As someone who’s read quite a few fantasy books and loves the genre (though I’ve only seen the HP movies) I will say I’ve never tried to use magic. As a child when I’d play, of course magic would factor in heavily to some things I’d do, but it always clear to me that magic simply wasn’t going to work.
Now earlier you mentioned that a book shouldn’t even have demons in it. So allow me to switch the book in discussion for a little while the Wizard in Rhyme series. It’s a portal fantasy where a college English major named Matthew Mantrell gets brought to alternate history of earth which also has magic present and it works through verse in addition to a person’s character. As in, if you’re good, the more you strive to be holy, you’ll have a stronger magic and if you’re evil, the more darkness you do and whatnot, the stronger magic the demon in you will give. (I gloss over some details.) It was a rather interesting series and there was also a reliant on saints/angels for some of the bigger tasks. (For example in the first book, when the demon in the evil king comes out, that’s when a saint comes and banishes it in God’s name.) In other words, a book that had magic used by the main characters was very much a positive read.
Now you mentioned your sons read HP and are atheists.

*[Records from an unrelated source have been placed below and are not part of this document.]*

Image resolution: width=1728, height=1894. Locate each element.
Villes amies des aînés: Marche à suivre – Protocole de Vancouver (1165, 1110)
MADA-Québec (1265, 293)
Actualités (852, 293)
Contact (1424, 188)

While I can’t speak to their experiences, I can speak to my own religious struggles. Reading fantasy stories was never at the heart of the issue. The issue came from misconceptions based on Fundamentalism’s permeation of what Americans think of in regards to Christianity. So when I finally realized I needed to take my Catholicism seriously (Catholic Answers’ Ask An Apologist really helped) there were definitely some things where it was like “Oh, my disagreement with this is a disagreement with Fundamentalists, not Catholicism.” Other things tied to it was also that my upbringing in the Catholic faith, while much more than many others, wasn’t informative enough for me to really know what it was so other sources filled the void.
So going back to fantasy, a series like Terry Pratchet’s Discworld, even though I was able to get the feeling he was an atheist from his novels, wasn’t anything that led me away. Rather, they were entertaining books I enjoyed reading. And the fantasy books I read are also similarly for pleasure. And in my view, if someone reads a fantasy novel and it pushes them away from faith, it’s not the fantasy novel, but other issues. In fact blaming the fantasy novel would be like saying that it was the roadside scenery that caused a traffic accident because the driver took a quick look at it, even though they were already drunk and had just hit a pothole at night.